This has been a weird week for people who worship the cult of celebrity. First, Ed. Then Farrah. Then Michael. Now Billy.

Oddly, I took Michael Jackson’s death much harder than I would have expected to. I mean, yes, when I was a certain age (read teenager) Michael Jackson was a regular part of my music rotation. I listened to more Billy Joel, but I appreciated what Jackson could do and I can see how he served as a predecessor to many of the current popular acts that kids worship. I watched with some sort of strange fascination as he seemed to morph from the sweet-faced man-child to something more strange and more sinister, in some respects. I wonder if his appearance didn’t, to some degree, reflect his fascination with the elephant man or if the lupus he was rumored to have didn’t have a far more tragic effect on him than we imagined.

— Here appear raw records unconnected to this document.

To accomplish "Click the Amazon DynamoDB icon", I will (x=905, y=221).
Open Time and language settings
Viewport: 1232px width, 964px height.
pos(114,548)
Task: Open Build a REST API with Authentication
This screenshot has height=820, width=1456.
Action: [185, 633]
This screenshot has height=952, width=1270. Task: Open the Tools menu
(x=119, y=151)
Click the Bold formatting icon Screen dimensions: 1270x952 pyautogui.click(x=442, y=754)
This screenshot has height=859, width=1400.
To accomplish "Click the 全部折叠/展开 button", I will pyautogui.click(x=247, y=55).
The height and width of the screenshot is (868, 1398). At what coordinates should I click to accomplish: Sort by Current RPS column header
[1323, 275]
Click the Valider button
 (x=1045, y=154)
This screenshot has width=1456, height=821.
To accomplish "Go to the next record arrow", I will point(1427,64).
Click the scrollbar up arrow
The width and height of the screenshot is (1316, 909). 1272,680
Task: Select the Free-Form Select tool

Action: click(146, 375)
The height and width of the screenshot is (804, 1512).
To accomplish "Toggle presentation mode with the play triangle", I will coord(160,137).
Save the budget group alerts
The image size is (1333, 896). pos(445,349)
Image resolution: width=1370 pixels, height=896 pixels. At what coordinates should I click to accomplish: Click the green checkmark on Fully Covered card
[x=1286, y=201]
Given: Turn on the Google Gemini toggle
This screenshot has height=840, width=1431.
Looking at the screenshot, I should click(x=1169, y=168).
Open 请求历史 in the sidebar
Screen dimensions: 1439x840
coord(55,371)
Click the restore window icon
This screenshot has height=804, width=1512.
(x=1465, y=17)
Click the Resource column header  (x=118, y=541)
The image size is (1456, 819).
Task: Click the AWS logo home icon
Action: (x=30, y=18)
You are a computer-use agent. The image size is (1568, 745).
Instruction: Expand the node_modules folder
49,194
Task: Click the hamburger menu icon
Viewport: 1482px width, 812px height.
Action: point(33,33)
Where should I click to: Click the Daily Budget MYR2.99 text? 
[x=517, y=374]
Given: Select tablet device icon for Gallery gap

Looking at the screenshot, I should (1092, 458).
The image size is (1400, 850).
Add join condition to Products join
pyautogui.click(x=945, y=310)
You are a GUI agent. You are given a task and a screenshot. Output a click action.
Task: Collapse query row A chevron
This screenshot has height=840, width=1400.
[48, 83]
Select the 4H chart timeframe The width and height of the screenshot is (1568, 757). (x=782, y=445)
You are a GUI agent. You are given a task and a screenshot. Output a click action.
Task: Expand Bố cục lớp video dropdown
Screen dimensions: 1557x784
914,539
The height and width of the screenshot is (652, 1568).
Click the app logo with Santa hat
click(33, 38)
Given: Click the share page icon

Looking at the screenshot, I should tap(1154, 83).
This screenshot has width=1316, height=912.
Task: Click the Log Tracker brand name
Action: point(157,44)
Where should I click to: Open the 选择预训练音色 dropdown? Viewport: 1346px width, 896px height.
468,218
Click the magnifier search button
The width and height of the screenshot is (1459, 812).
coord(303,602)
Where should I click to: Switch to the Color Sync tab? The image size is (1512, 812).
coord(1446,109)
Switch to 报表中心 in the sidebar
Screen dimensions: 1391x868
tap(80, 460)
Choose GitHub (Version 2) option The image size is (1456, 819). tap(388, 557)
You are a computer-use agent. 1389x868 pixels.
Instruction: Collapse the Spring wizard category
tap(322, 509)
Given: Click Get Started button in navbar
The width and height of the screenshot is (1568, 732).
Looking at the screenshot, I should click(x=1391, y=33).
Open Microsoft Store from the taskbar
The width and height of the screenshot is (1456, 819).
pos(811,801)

I watched some videos of some of his performances on the Grammy awards and the MTV music awards — shows I used to watch before they became more about being self-congratulatory than about showing people why you deserved to be there in the first place (witness this year’s Oscar presentations if you’re not sure what I mean here). As I watched those videos, though, from my perspective as an almost 40 year old person, it was with more horror than I watched them as a teenager.

Of course he was addicted to painkillers. What he asked his body to do wasn’t reasonable and it wasn’t going to be without pain after he reached a certain age. His recovery time from performances would have been so much slower and his body would not have been able to keep up without serious pain medication. He must have been in chronic pain. I know from that. It wears you down and makes it hard to make reasonable decisions; hard to figure out what’s right and what’s wrong. Hard to navigate basic, simple tasks like “did I take my meds this morning or not?” “Did I remember to load the pill holder last night, or did I forget?” I live most every day in fear that I’m going to accidentally overdose myself on something. Hell, I did it last night, not a serious overdose. Not something I can’t recover from easily, but I didn’t think about what I was doing before I took the medicine and took more than I should have. And it makes you feel stupid and out of control to have to depend on pills to keep you alive.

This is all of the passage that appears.